Wednesday, 23 March 2011

A family plum tree

Wednesday 23rd March 2011

It's been one of those days today, despite my best intentions it is now 3.25pm, the children are due back from school and I haven't actually managed to do anything. Maybe I'm being hard on myself, I have put together the new hand-push lawn mower, but I don't think I've done it quite right and the next bit involves blades. Never mind Dave finishes work in another two hours........
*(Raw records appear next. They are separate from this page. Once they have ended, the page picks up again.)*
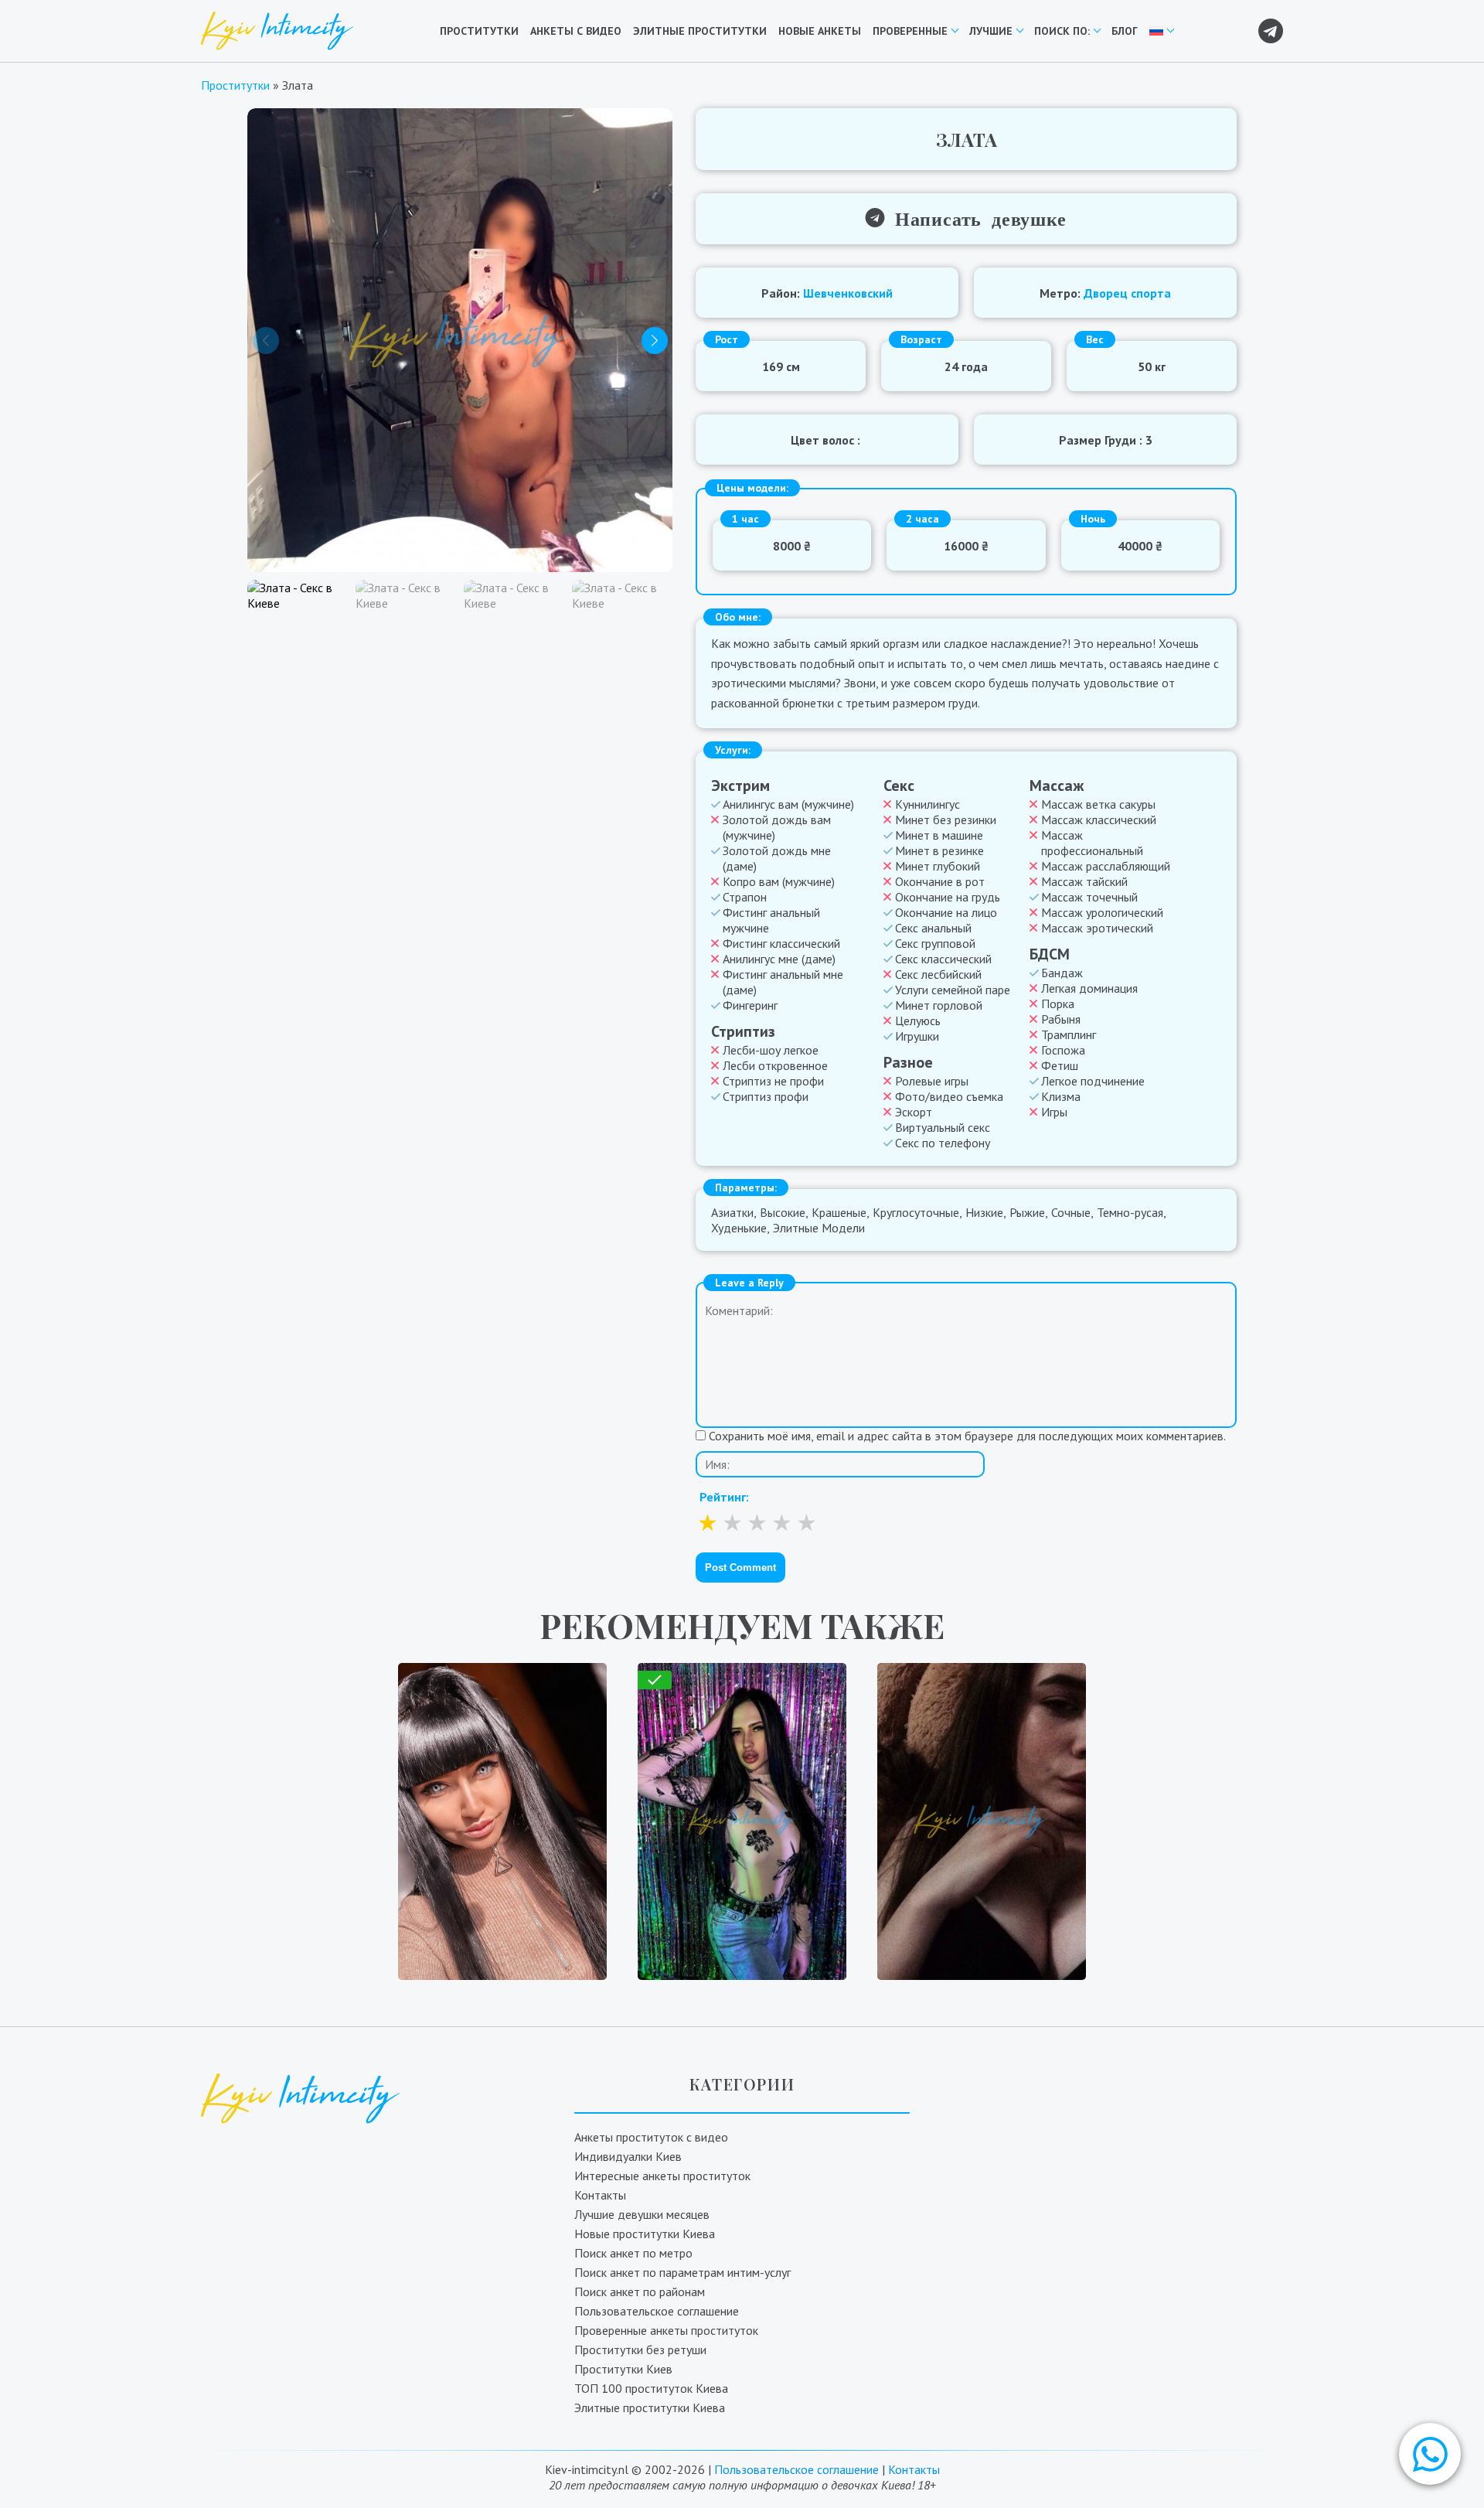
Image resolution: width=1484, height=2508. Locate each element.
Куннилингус (927, 804)
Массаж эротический (1097, 927)
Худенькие (739, 1227)
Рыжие (1027, 1212)
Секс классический (943, 958)
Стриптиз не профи (773, 1081)
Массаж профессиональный (1092, 842)
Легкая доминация (1089, 988)
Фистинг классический (781, 943)
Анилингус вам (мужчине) (788, 804)
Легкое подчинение (1093, 1081)
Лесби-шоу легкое (771, 1050)
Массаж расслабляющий (1105, 866)
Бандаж (1062, 972)
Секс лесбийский (938, 974)
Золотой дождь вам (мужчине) (777, 827)
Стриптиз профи (765, 1096)
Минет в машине (939, 835)
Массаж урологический (1102, 912)
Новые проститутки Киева (644, 2233)
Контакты (600, 2195)
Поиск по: (1062, 31)
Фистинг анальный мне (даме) (783, 981)
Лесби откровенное (775, 1065)
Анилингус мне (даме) (779, 958)
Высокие (782, 1212)
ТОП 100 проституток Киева (651, 2388)
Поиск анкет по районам (639, 2291)
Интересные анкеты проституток (662, 2175)
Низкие (984, 1212)
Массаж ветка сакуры (1098, 804)
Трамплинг (1068, 1034)
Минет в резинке (939, 850)
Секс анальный (933, 927)
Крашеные (839, 1212)
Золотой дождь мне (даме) (777, 858)
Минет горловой (938, 1005)
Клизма (1061, 1096)
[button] (1430, 2454)
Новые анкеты (819, 31)
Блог (1124, 31)
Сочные (1071, 1212)
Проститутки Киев (623, 2369)
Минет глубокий (937, 866)
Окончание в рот (940, 881)
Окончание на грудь (947, 897)
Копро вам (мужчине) (779, 881)
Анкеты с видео (575, 31)
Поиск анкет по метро (633, 2253)
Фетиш (1059, 1065)
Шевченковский (848, 293)
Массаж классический (1098, 819)
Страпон (745, 897)
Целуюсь (918, 1020)
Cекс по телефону (942, 1142)
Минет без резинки (945, 819)
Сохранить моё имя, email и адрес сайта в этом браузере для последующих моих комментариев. (967, 1435)
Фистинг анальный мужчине (771, 920)
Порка (1057, 1003)
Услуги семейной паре (952, 989)
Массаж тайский (1084, 881)
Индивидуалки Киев (628, 2156)
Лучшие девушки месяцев (642, 2214)
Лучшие (991, 31)
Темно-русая (1130, 1212)
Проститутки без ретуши (640, 2349)
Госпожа (1063, 1050)
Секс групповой (935, 943)
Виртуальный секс (942, 1127)
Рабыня (1061, 1019)
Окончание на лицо (946, 912)
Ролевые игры (931, 1081)
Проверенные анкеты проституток (666, 2330)
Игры (1054, 1111)
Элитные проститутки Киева (649, 2407)
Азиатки (732, 1212)
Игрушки (917, 1036)
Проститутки (479, 31)
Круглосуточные (916, 1212)
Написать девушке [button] (975, 217)
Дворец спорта (1127, 293)
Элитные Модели (819, 1227)
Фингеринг (750, 1005)
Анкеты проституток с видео (651, 2137)
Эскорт (913, 1111)
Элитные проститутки (700, 31)
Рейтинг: (724, 1496)
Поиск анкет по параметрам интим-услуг (682, 2272)
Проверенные (910, 31)
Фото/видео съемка (949, 1096)
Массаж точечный (1089, 897)
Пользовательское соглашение (656, 2311)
My dad has always wanted a plum tree, so three autumns ago when mum brought a stone back from the golf course( having picked and eaten the fruit as she played) I popped it into a pot of earth and promptly forgot about it. I was thrilled when it germinated the following spring and tended it carefully, somehow when it became time to plant the tiny sapling it ended up in my garden!
I can now report that for the first time the branches are covered in blossom buds, I can't wait to see how it looks. So imagine my surprise when I read the following passage, I feel it was written especially for me

Gardening is one of the late joys, for youth is too impatient, too self absorbed, and usually not rooted deeply enough to create a garden. Gardening is one of the rewards of middle age, when one is ready for an impersonal passion, a passion that demands patience, acute awareness of the world outside oneself, and the power to keep on growing through all times of drought, through the cold snows, toward those moments of pure joy when all failures are forgotten and the plum tree flowers.